Stated goal: Rewrite every line in the stretch from the line that contains "Where should I click to: Click the Search" through the line that contains "I will pos(233,140).", requests included. Multiply each coordinate in the answers by 1.35 and round it to a whole number, with halves rounded up, but leave the numbers in the requests unchanged.

•••

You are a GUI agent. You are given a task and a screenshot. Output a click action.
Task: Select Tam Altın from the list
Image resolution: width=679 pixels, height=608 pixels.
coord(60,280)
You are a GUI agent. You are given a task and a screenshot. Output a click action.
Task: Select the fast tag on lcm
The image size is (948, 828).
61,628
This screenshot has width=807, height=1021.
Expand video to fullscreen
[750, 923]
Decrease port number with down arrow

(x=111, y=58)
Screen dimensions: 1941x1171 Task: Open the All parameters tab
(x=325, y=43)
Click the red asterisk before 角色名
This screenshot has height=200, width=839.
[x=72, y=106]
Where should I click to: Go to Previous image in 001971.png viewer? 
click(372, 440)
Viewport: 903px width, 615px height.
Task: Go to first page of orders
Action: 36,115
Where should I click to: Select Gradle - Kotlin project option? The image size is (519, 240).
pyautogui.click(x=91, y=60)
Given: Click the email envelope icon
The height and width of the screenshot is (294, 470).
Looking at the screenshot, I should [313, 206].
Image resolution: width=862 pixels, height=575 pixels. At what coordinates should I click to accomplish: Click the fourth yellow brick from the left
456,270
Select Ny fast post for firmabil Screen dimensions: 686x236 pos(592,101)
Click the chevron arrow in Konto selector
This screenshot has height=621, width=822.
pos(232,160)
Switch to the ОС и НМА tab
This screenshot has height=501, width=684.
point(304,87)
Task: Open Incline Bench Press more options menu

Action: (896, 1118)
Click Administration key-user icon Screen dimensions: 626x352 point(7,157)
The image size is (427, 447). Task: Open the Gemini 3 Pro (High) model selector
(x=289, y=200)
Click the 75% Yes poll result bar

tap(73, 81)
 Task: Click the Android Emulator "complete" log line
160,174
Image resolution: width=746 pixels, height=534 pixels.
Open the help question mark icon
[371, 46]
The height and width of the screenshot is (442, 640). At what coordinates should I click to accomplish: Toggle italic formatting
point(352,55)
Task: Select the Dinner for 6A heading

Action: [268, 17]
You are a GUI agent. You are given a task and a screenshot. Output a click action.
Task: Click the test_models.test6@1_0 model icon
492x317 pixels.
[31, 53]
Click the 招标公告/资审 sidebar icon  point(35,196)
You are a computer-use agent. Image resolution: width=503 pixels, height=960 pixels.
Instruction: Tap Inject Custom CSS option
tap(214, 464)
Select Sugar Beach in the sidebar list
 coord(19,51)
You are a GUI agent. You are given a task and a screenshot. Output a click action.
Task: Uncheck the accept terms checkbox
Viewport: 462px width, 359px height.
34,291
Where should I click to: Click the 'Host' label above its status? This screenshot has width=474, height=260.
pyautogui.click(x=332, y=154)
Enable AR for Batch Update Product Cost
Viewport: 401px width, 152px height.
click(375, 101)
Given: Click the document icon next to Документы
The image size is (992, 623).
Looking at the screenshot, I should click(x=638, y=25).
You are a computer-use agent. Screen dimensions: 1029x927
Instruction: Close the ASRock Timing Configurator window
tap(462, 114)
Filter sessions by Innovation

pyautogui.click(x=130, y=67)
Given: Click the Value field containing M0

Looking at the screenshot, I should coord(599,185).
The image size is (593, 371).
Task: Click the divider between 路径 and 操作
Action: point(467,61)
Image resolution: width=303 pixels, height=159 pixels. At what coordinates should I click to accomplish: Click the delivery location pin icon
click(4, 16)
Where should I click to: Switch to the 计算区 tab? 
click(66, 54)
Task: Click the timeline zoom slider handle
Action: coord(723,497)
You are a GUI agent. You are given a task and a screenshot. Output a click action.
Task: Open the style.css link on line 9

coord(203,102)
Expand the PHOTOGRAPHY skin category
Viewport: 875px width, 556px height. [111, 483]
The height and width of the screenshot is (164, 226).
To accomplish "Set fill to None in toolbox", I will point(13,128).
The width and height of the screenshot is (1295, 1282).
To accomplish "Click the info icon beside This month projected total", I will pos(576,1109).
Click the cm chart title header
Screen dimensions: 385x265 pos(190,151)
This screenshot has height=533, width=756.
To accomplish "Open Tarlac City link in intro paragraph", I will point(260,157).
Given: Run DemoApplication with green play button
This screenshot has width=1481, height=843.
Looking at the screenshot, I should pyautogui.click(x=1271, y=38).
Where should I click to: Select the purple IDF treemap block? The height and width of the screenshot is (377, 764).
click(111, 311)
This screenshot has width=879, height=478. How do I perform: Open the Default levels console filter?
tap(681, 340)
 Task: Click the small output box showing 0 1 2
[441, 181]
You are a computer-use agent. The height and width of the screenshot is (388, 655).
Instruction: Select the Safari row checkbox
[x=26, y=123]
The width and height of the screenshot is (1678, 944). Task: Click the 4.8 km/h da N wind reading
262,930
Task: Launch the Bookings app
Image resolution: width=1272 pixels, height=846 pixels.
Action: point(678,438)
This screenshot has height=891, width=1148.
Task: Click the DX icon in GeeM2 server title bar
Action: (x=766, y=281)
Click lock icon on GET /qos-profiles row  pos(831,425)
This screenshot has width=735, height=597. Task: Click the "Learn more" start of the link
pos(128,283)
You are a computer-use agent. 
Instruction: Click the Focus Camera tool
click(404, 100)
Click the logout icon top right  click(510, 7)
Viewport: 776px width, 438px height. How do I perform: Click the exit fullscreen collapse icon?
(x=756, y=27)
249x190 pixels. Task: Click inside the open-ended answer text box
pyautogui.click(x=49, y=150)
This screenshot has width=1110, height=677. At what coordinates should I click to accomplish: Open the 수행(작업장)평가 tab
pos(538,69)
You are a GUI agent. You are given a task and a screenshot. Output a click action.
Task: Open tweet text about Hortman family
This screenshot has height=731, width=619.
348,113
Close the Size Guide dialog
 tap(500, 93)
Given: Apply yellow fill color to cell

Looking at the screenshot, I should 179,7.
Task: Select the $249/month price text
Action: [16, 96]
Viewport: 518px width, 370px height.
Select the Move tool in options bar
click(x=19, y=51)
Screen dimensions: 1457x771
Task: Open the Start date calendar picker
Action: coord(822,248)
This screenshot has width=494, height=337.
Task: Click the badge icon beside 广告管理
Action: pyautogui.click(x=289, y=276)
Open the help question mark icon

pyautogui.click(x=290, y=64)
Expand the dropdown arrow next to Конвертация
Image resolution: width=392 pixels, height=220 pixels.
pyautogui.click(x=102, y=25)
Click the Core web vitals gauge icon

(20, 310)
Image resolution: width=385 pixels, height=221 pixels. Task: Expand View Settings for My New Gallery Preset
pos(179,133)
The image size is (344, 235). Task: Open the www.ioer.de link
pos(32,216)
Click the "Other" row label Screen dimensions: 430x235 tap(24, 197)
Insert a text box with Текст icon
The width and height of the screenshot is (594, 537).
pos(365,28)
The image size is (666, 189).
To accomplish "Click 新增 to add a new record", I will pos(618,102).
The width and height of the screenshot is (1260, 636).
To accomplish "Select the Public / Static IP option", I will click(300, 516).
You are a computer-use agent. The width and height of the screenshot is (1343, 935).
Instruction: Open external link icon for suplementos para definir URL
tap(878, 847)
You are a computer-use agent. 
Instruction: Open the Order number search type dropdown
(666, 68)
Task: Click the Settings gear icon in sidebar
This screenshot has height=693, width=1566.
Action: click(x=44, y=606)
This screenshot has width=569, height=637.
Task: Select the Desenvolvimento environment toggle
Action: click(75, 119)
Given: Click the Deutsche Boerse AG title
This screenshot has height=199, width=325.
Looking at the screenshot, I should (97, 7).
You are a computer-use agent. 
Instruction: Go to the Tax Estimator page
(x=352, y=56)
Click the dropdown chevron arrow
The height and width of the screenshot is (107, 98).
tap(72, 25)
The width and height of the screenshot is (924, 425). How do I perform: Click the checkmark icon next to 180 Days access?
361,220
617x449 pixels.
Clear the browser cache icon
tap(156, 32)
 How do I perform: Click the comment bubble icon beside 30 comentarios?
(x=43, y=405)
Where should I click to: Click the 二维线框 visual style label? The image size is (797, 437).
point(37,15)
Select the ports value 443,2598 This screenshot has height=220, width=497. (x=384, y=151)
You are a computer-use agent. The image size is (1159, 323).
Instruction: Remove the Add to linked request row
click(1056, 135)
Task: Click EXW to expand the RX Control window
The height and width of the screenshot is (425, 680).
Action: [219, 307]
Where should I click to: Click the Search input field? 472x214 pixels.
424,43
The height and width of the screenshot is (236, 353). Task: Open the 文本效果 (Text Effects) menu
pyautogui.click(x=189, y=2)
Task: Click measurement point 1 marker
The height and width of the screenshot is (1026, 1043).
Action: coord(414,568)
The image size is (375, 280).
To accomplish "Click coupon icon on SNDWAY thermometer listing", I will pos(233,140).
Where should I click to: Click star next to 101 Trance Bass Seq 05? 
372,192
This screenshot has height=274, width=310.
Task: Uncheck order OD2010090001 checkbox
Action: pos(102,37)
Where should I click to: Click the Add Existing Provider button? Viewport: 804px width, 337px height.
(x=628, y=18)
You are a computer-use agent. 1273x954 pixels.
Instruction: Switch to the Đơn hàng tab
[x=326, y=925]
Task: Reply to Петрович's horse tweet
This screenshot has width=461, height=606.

•••

Solution to this problem:
Where should I click to: Click the Search input field? 472x214 pixels.
572,58
The height and width of the screenshot is (236, 353). Task: Open the 文本效果 (Text Effects) menu
pyautogui.click(x=255, y=3)
Task: Click measurement point 1 marker
The height and width of the screenshot is (1026, 1043).
Action: coord(559,767)
The image size is (375, 280).
To accomplish "Click coupon icon on SNDWAY thermometer listing", I will pos(315,189).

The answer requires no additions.